In August, The Bookseller reported Wiley was set to earn £33m ($44m) in total for two deals with unnamed tech firms in exchange for licensing its content for generative AI, without giving authors the opportunity to opt-out. A Wiley spokesperson said at the time that “creating an opt-out or opt-in for a specific type of licensing on a case-by-case basis would erroneously support AI developers’ specious claim that licensing is not scalable”.
Last week, Wiley said it had surveyed almost 5,000 researchers and 69% of them wanted to keep up with or be ahead of the curve of AI in their field. At the same time, the study highlighted that they require better and more reliable AI tools.
AI tools are known to sometimes “hallucinate” (invent facts that sound plausible but are imaginary), so making them more reliable is a key aspect of Wiley’s programme.
Jarrett told The Bookseller: “Accuracy, citation and transparency are critical principles that we’re big proponents of in our work. The reality is these foundational, large language models (LLM) are, by definition, not deterministic, right? They give you 10 suggestions. They come up with divergent ideas. Every time you ask them, they will give you a slightly different answer. And if they can’t please you, they’re going to hallucinate something.”
He added: “So, for authoritative tasks, we really need to be referring to the source of truth. So for applications like Potato, where we really want to be able to perform authoritative tasks, we want to be using techniques more like RAG (retrieval augmented generation), where we’re using the power of the LLM that understands language and some basic reasoning and creation of generative content, but really saying, point it only at this content, only draw your answers from this authoritative content.”
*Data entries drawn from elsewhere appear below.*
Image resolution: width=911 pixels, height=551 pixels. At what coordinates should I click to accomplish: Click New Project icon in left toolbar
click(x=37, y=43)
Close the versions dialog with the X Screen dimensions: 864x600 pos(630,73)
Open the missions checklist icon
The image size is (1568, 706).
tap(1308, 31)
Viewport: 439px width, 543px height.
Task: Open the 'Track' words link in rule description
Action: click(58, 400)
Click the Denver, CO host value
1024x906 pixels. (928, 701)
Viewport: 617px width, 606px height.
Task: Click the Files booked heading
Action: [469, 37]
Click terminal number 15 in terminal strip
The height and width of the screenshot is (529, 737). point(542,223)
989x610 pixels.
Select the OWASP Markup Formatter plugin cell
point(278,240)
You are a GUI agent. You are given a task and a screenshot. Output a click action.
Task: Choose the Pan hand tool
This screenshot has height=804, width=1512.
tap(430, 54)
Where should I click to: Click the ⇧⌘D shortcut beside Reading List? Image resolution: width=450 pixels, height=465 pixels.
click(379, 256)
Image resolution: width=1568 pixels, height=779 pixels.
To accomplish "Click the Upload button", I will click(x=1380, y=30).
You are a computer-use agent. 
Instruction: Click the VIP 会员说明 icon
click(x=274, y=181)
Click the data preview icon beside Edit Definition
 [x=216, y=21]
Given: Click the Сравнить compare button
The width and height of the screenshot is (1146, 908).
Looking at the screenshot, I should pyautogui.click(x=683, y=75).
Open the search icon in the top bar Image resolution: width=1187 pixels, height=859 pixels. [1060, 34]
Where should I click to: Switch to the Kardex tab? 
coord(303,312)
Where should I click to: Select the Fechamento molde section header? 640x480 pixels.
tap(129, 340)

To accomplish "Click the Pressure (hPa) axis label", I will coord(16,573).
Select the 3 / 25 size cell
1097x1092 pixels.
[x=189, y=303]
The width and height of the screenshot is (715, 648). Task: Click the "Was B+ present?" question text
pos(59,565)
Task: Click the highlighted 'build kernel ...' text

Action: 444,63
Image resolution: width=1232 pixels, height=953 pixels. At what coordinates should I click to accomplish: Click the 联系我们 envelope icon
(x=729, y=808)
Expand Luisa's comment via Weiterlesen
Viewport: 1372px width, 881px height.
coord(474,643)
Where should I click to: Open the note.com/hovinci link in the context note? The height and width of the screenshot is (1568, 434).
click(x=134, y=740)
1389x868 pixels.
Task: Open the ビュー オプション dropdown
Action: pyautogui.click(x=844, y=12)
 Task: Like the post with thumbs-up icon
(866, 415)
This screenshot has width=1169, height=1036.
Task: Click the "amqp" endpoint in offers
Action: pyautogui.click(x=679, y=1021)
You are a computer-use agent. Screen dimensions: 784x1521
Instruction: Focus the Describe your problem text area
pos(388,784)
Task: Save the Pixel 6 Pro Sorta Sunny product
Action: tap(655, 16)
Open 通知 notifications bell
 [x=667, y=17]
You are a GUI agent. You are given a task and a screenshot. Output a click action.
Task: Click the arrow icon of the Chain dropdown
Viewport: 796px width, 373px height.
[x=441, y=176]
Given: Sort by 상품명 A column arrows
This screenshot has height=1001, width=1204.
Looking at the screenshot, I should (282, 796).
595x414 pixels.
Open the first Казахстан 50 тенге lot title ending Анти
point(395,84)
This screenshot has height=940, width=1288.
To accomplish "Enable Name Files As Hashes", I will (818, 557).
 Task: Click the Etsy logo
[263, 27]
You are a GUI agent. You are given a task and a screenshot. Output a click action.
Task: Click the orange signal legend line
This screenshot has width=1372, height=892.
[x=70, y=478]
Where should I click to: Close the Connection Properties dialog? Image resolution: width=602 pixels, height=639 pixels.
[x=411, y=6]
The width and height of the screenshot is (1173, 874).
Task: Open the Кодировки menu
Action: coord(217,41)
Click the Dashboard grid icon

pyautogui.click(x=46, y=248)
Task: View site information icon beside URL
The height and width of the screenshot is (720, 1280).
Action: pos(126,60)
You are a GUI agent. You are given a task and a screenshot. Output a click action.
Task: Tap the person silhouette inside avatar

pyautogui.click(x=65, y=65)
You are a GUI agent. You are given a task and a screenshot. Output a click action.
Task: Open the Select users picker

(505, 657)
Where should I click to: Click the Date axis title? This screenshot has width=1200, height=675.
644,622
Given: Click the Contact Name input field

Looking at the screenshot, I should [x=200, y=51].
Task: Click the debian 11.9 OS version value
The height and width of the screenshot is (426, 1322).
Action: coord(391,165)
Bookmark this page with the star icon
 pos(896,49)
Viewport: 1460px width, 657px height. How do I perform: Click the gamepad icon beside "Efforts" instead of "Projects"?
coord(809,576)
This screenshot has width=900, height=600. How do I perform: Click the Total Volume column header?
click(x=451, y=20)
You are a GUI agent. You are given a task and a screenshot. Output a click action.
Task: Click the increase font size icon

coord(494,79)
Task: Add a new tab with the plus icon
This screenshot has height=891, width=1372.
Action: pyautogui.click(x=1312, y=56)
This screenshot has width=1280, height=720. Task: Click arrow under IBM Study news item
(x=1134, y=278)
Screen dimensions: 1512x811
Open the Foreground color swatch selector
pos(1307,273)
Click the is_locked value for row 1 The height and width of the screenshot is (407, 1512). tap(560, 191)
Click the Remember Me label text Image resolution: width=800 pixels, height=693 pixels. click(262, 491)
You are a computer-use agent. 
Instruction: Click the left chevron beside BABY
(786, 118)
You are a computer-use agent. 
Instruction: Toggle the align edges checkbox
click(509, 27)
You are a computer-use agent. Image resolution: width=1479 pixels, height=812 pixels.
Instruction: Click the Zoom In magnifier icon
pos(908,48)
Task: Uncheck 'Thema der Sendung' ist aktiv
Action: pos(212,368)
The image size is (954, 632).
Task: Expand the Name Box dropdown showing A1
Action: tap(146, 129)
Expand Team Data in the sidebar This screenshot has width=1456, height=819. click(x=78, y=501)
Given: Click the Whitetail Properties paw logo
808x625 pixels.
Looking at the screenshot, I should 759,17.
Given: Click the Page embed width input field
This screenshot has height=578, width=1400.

He continued: “As publishers we have all this rich authoritative content. So when [our partners are] doing that synthesis of the research [via their tools], they want to be able to use the high-quality research that’s published by Wiley to bring those answers back to researchers and avoid some of the challenges of hallucination.”
Wiley is just one among several academic publishers who have either made content licensing deals with or are continuing licensing their authors’ backlists to train LLMs. Taylor & Francis and Wiley have already made licensing agreements, while Sage and Cambridge University Press are considering doing so, with the latter consulting its authors for their permission first. Some academic authors have criticised publishers for making licensing deals without first consulting authors or giving them the option to opt out.
Jarrett says AI is going to radically transform creativity and says it’s better to get on board than to pretend it isn’t happening.
He said: “People are using it already, so we can’t just close our eyes and pretend that it’s not going to happen. We think a lot about AI-augmented creativity. We are going to figure this out together. You know, five years from now, most of the best research will probably have some combination of human created thought and direction, while leveraging tools that are AI. We’re going to have to figure out how to put those two things together and operate in the right ethical frameworks and the right guidelines for universities, publishers and other stakeholders."